Major Operas | Le nozze di Figaro by Wolfgang Amadeus Mozart | Classical Era
The librettist Lorenzo Da Ponte wrote that Le nozze di Figaro offered ‘a new kind of spectacle … to a public of such assured taste and refined understanding’, and it would be fair to say that after Figaro’s premiere on 1 May 1786, opera buffa was never quite the same again.
There were precedents, of course, for the opera’s social and sexual tensions, and for its extended ‘chain’ finales – not least in Paisiello’s recent ‘Figaro’ opera, Il barbiere di Siviglia (‘The Barber of Seville’, 1782) and Mozart’s own La finta giardiniera. Still, Figaro far eclipses all predecessors in its structural mastery, owing much to Da Ponte’s ingenious adaptation of Beaumarchais’ play, as well as its mingled comic brio and profound human insight, and the way Mozart’s music simultaneously illuminates character and sweeps the drama forward. No opera unfolds at such a pace – indeed, the Countess’s lament that opens Act II is all the more moving for being the first slow music in the work.

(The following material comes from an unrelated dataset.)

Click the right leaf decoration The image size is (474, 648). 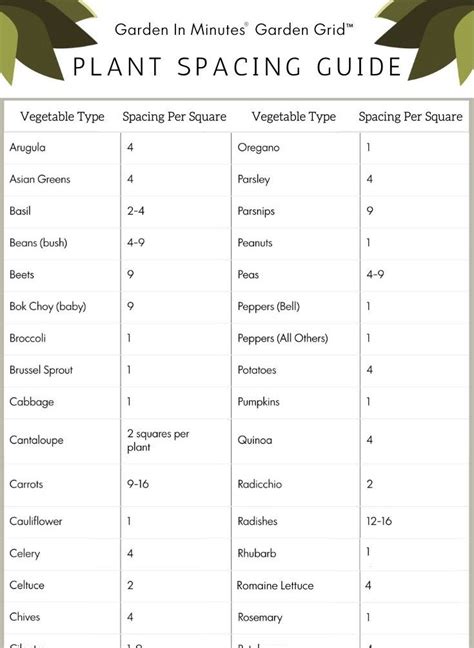(430, 41)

In this funniest and most humane of musical comedies, each of the characters is brilliantly drawn in their arias, with the servant pair Figaro and Susanna revealing a growing depth as the opera proceeds. But Figaro’s greatest glories are its many ensembles, far more intricate than anything the Viennese had heard before. Here Mozart uses his symphonic and contrapuntal mastery to weave together contrasted musical lines for dramatic ends, as in the ‘recognition’ sextet in Act III, the composer’s own favourite number.

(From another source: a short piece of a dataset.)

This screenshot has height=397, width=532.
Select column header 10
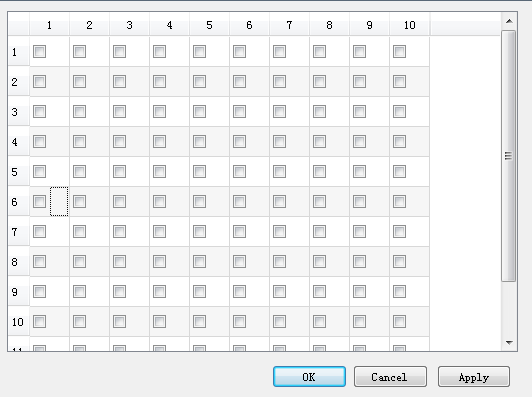coord(410,25)
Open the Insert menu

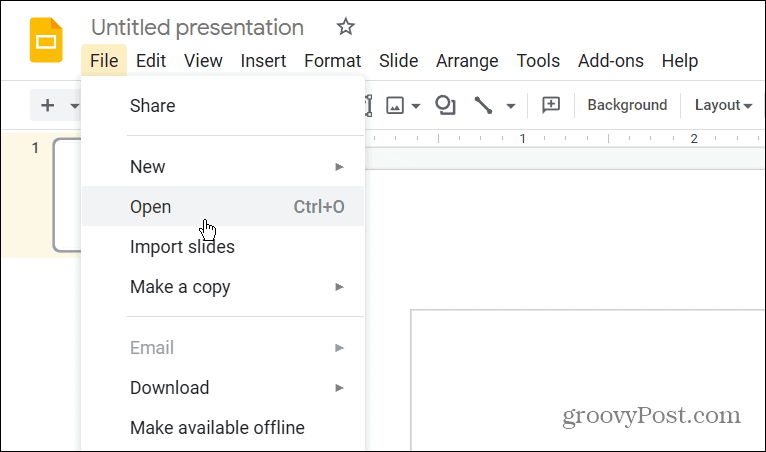click(263, 61)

Figaro, the Count’s valet, and Susanna, the Countess’s maid, prepare for their wedding. Susanna reveals that the Count has designs on her; Figaro angrily resolves to outwit his master. Dr Bartolo enters with his housekeeper Marcellina. They plan to force Figaro to marry Marcellina to pay a debt he owes her. The Count’s page, Cherubino, arrives and announces that the Count has caught him with Barbarina, the gardener’s daughter. He professes his love for the Countess, and all the other women in the palace, but then hears the Count approaching and hides behind a chair. The Count makes advances towards Susanna, but also hides when Don Basilio, the music master, enters. Don Basilio mentions Cherubino’s love for the Countess, at which the Count reveals himself, discovering Cherubino at the same time. The Count is furious, and orders Cherubino to join his regiment. Figaro returns with other servants; they praise the Count for renouncing the old right of the master to replace his valet on his wedding night. Figaro then advises Cherubino on military life.
In her bedroom, the Countess laments her husband’s waning affection. Together with Susanna and Figaro, she hatches a plot to trick the Count: they will send Cherubino, dressed as Susanna, to meet the Count in the garden and then denounce his...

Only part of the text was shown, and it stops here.